• Your objective
The line containing "Task: Click the Uspallata label on the map" marks where copying starts, so set down that line and each one after it exactly, through the end of the records.

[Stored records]
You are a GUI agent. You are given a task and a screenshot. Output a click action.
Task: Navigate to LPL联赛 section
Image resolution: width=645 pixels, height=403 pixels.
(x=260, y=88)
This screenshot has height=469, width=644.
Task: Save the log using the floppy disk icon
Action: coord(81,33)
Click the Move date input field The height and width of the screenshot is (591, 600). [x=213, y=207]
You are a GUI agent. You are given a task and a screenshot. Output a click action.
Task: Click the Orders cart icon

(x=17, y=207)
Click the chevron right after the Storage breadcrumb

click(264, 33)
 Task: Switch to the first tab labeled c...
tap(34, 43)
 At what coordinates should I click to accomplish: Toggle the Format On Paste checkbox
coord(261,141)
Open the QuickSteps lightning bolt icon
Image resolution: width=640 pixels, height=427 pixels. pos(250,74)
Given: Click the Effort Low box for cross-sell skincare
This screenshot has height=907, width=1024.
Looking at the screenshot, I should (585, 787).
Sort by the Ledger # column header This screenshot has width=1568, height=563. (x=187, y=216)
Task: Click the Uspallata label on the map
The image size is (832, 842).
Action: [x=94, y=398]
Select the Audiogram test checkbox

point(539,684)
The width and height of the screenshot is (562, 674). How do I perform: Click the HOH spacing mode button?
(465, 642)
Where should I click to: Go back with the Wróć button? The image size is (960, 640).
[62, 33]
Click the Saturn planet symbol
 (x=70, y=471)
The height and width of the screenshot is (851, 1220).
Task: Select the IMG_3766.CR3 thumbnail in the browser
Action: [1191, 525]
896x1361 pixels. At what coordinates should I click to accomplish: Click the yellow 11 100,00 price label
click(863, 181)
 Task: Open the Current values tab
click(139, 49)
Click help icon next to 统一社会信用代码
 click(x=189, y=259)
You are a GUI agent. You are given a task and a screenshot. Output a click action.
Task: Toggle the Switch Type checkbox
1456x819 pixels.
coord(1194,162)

• Written answer
Task: Click the Uspallata label on the map
The image size is (832, 842).
Action: [x=94, y=398]
Select the Audiogram test checkbox

point(539,684)
The width and height of the screenshot is (562, 674). How do I perform: Click the HOH spacing mode button?
(465, 642)
Where should I click to: Go back with the Wróć button? The image size is (960, 640).
[62, 33]
Click the Saturn planet symbol
 (x=70, y=471)
The height and width of the screenshot is (851, 1220).
Task: Select the IMG_3766.CR3 thumbnail in the browser
Action: [1191, 525]
896x1361 pixels. At what coordinates should I click to accomplish: Click the yellow 11 100,00 price label
click(863, 181)
 Task: Open the Current values tab
click(139, 49)
Click help icon next to 统一社会信用代码
 click(x=189, y=259)
You are a GUI agent. You are given a task and a screenshot. Output a click action.
Task: Toggle the Switch Type checkbox
1456x819 pixels.
coord(1194,162)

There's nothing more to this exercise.